There are also some federal members John Faulkner, Anthony Albanese and Daryl Melham come immediately to mind who must be finding it difficult to conceal their pleasure at seeing old factional enemies in such diabolical trouble. Some of them could not have had so much fun since Laurie Brereton was facing bribery charges. (Mercifully, a Labor government, by a no doubt completely arms-length process, lost enthusiasm for pursuing such "ancient history" and dropped the charges, leaving Brereton without a stain on his character.)

One does not mean by this that the left wing of NSW Labor is entirely virtuous. It, or its various sub-factions, can stack branches, forge minutes, appoint mates, punish enemies and engage in character assassination with the best of them. But its "thing" in politics has hardly ever been so closely connected to the use of political power to advance the interests of developers, publicans and others with a cheque book. Elements of the NSW Right have always been for sale or for hire, and the fortunes, and power, of some of the senior party officials have always turned primarily on their capacity to line the faction's war chests.

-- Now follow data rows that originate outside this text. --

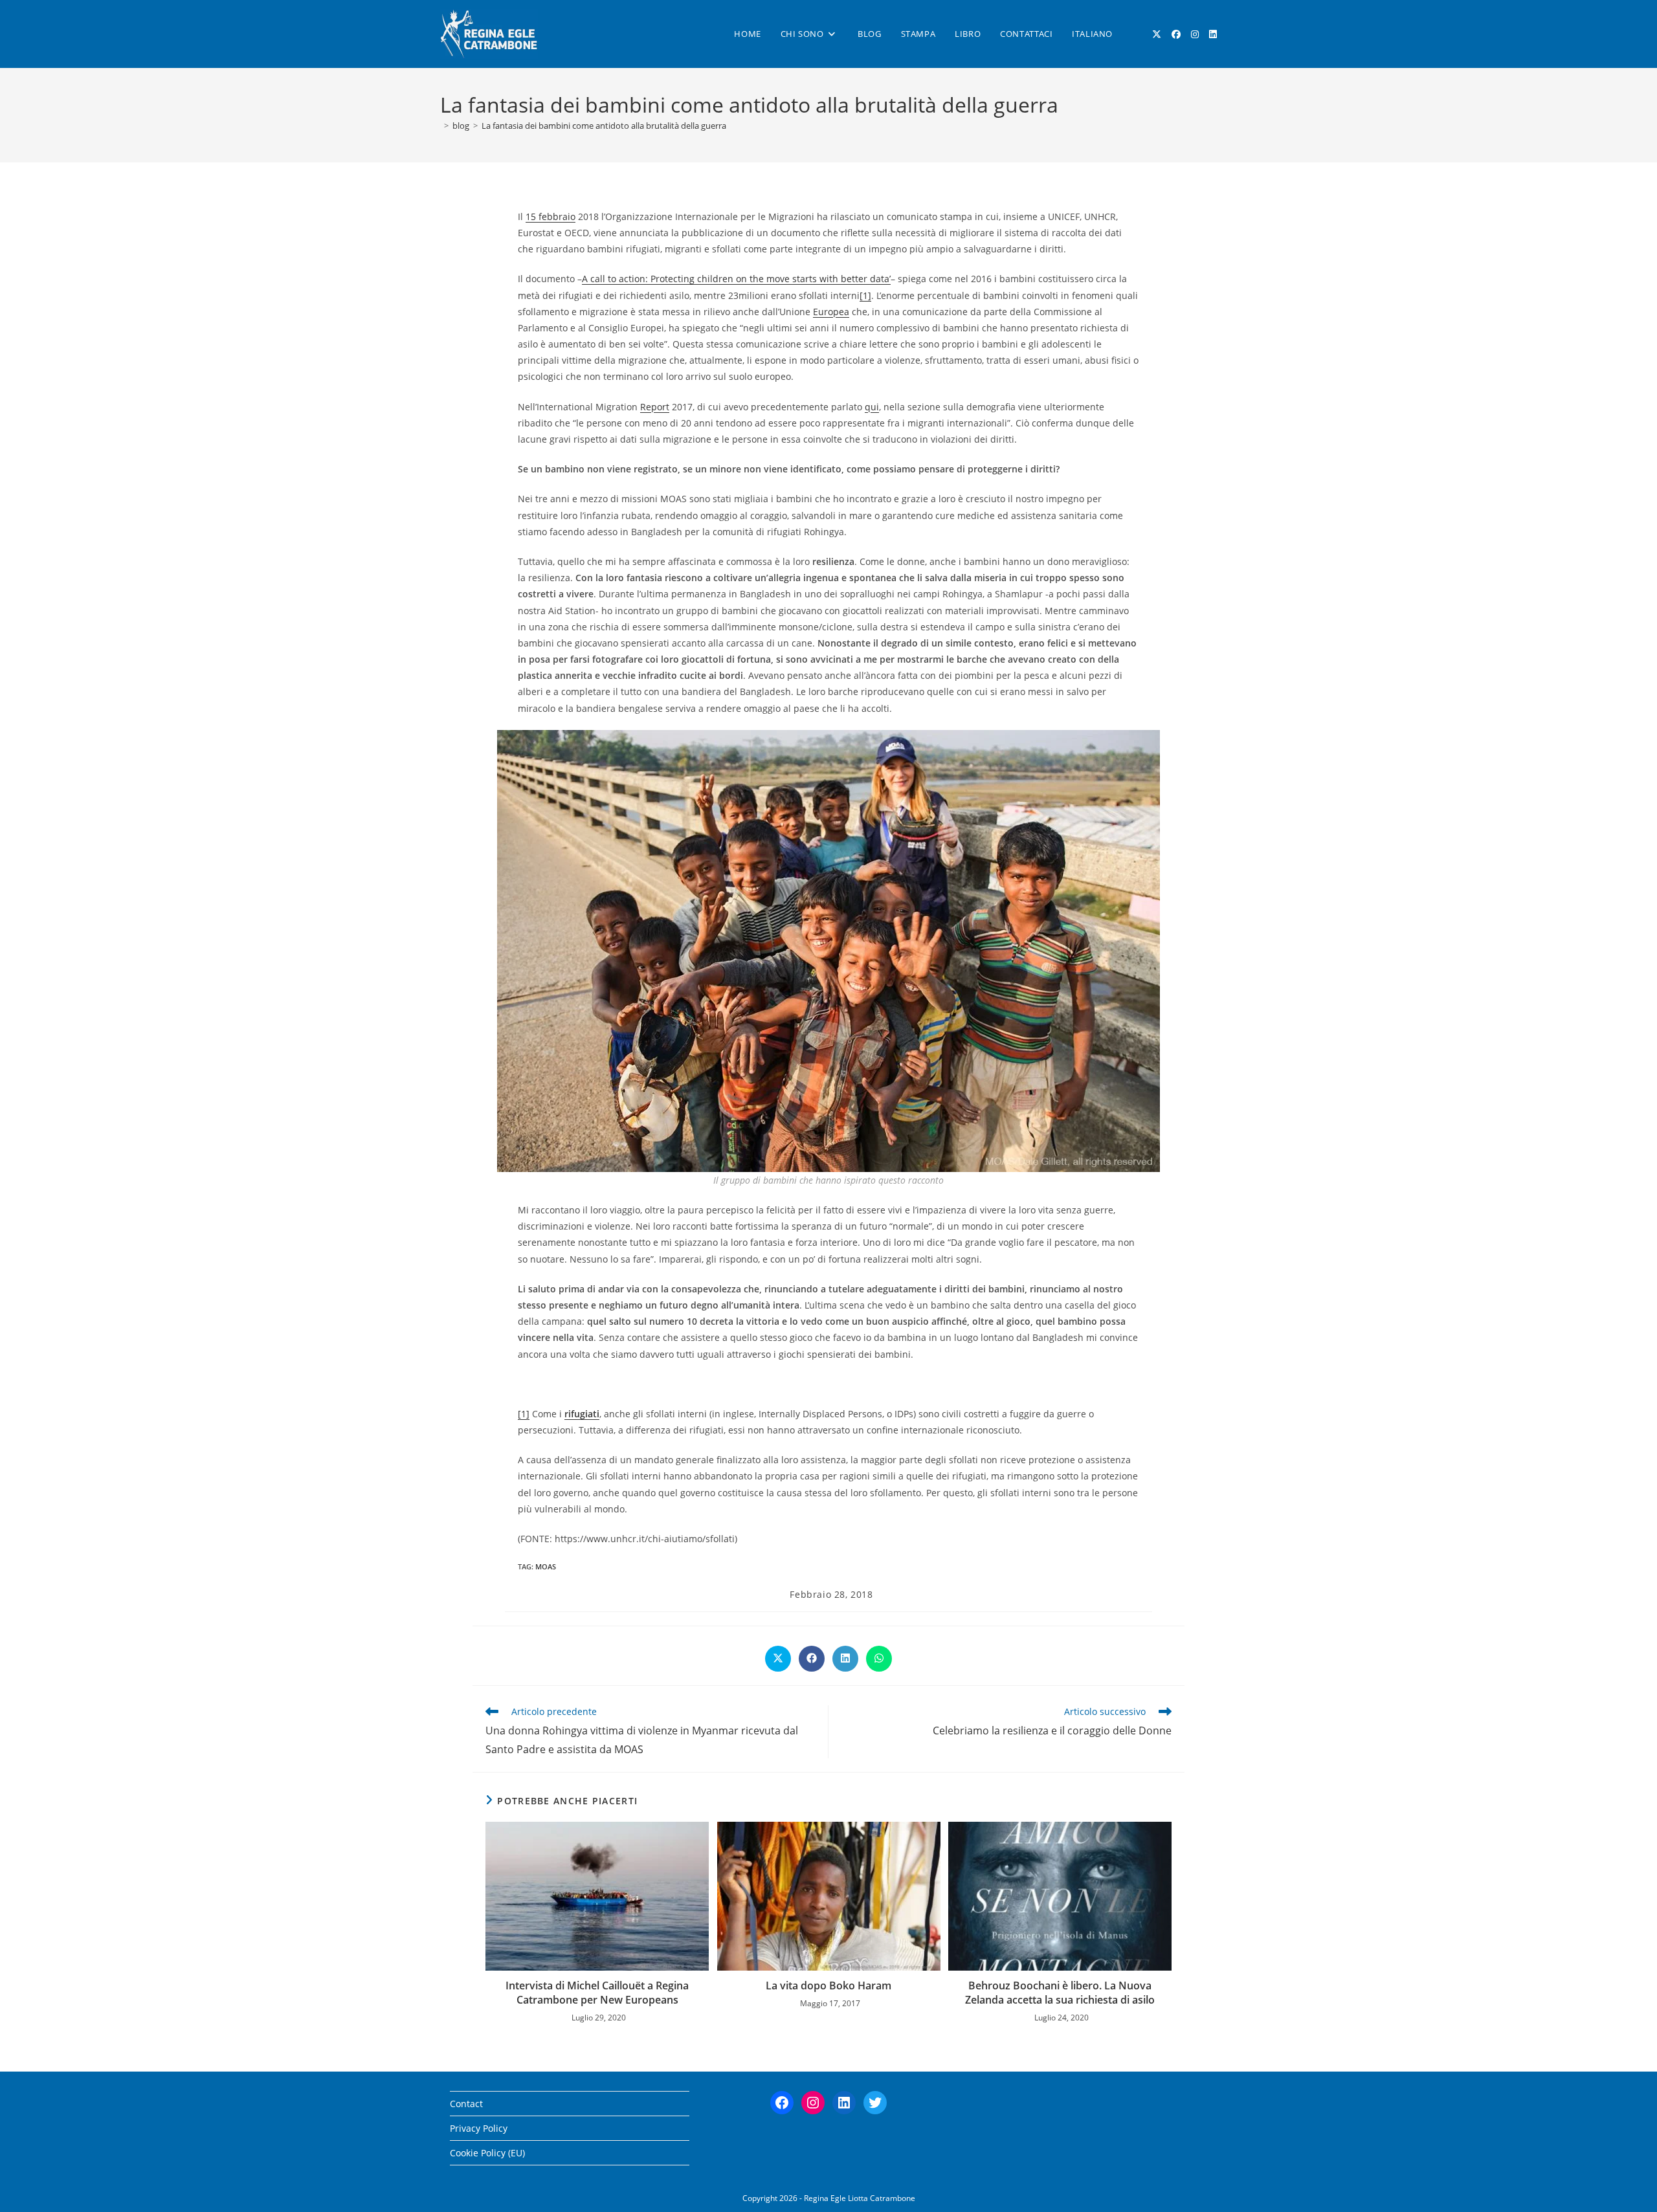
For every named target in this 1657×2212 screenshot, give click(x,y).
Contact (466, 2103)
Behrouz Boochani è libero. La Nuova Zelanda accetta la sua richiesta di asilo (1060, 1992)
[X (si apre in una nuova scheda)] (1156, 34)
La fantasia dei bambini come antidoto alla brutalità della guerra (604, 125)
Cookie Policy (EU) (487, 2153)
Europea (831, 311)
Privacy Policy (478, 2128)
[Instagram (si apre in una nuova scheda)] (1195, 34)
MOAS (545, 1566)
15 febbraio (550, 216)
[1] (865, 295)
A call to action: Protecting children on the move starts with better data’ (736, 278)
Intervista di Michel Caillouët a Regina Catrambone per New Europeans (597, 1992)
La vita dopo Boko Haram (828, 1985)
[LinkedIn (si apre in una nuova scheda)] (1213, 34)
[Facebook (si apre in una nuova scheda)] (1176, 34)
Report (654, 407)
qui (872, 407)
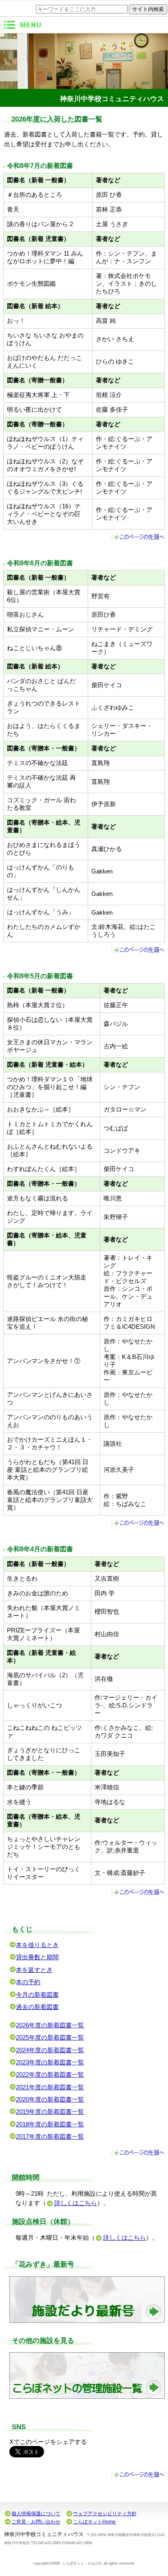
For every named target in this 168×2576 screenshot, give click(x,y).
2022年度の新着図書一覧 (50, 2074)
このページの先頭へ (138, 537)
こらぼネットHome (94, 2522)
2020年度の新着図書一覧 (50, 2099)
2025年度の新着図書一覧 (50, 2037)
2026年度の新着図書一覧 (50, 2025)
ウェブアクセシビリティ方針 (105, 2513)
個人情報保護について (35, 2513)
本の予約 (28, 1982)
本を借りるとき (37, 1945)
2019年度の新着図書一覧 (50, 2111)
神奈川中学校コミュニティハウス (112, 99)
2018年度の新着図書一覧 (50, 2124)
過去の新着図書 (37, 2007)
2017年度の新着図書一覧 (50, 2136)
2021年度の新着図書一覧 (50, 2087)
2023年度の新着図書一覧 (50, 2062)
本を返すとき (34, 1970)
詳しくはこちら (75, 2203)
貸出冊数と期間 (37, 1957)
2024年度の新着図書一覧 (50, 2050)
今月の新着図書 (37, 1995)
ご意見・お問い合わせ (35, 2522)
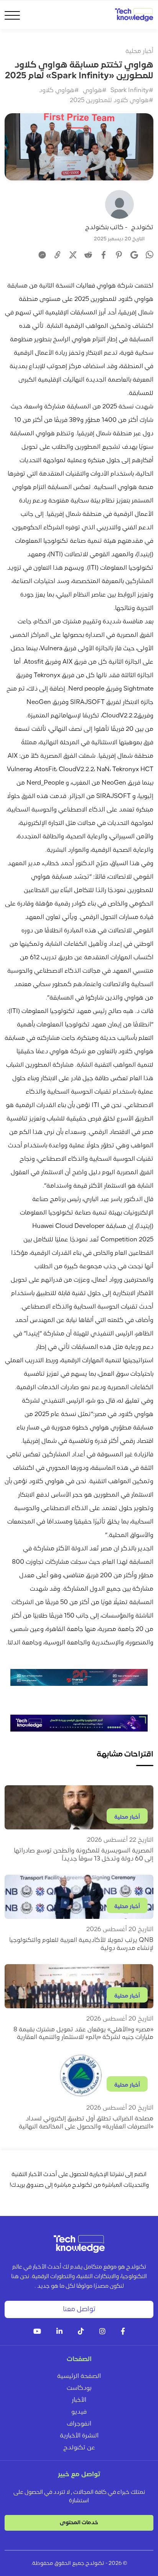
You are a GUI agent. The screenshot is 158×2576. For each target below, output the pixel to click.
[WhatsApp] (149, 255)
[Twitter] (73, 255)
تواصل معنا (79, 2309)
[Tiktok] (81, 2332)
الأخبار (79, 2400)
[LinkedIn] (59, 2332)
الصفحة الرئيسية (79, 2376)
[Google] (134, 255)
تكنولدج (142, 228)
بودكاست (79, 2388)
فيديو (79, 2412)
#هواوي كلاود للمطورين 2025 (111, 100)
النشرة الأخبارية (79, 2436)
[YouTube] (37, 2332)
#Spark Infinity (131, 91)
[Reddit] (88, 255)
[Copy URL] (57, 255)
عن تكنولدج (79, 2448)
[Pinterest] (119, 255)
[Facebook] (103, 255)
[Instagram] (102, 2332)
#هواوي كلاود (59, 91)
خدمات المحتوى (79, 2523)
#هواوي (95, 91)
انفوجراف (79, 2424)
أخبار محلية (139, 51)
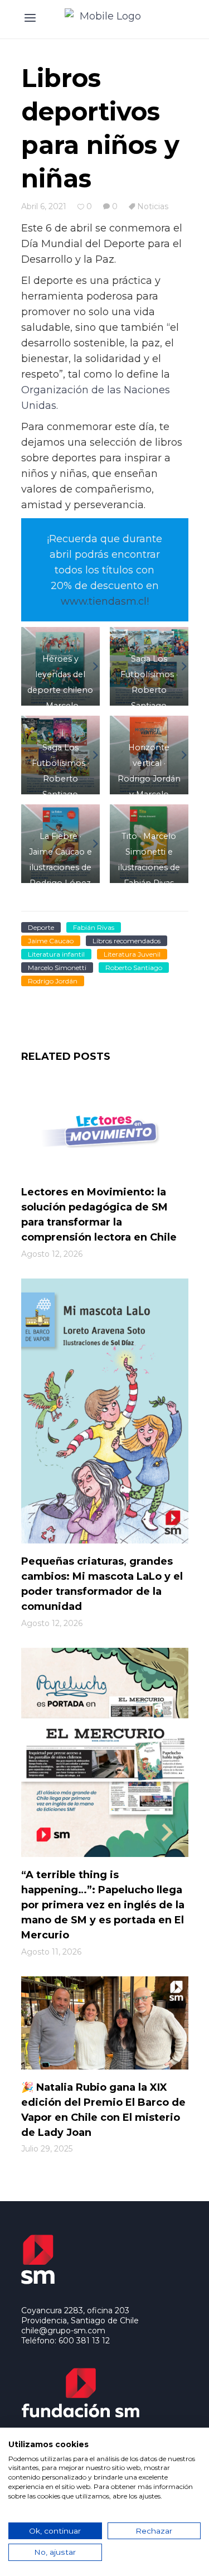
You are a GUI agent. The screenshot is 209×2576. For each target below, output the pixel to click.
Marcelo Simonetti (57, 967)
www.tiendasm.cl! (105, 601)
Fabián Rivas (93, 927)
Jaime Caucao (51, 941)
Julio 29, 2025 (46, 2149)
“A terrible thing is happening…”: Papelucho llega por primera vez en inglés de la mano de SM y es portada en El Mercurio (102, 1905)
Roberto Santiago (133, 967)
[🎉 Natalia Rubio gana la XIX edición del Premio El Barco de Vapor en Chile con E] (104, 2023)
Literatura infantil (56, 954)
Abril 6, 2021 (43, 206)
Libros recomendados (127, 941)
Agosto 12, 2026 (51, 1254)
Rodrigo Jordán (52, 981)
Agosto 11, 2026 (51, 1952)
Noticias (152, 206)
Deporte (41, 927)
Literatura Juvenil (132, 954)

Over the past decade, there has been a bit of a transition between the old Tammany-style Irish and Poms who once controlled things to a more multicultural lot.

But business is business, as ever. Business is biggest at the local government level (with help in processing development applications), than at state level. But it also turns on the capacity to deliver in Canberra.

Many Labor MPs and party officials are not corrupt. One would, however, have to be a very naive MP or official who was not aware of how influence and access is peddled. Over the years several prominent Labor MPs have told me they have worried about whether money played a role in particular decisions, and whether improper internal party pressure (on behalf of moneyed interests) played a role in others.

Kevin Rudd is the Labor leader whose power is most independent of this system since Gough Whitlam and Bill Hayden, but he has yet to take a step to seek fundamental reform of the party. Kim Beazley, himself honest, depended heavily on corrupt factions, and not only from NSW. Paul Keating, before becoming PM, became estranged from his old "mates", but he, and his closest friends, were once key players in the NSW Right.

It may take time for the cancer to become obvious in the way Labor governs itself at the Federal level. But, if Labor is in power for a long time, there's nothing more inevitable than that it will engulf it.

Since Rudd plans on being around for a long time, it is strange that he tries to ignore it. It really would be better if he confronted it head on. Now.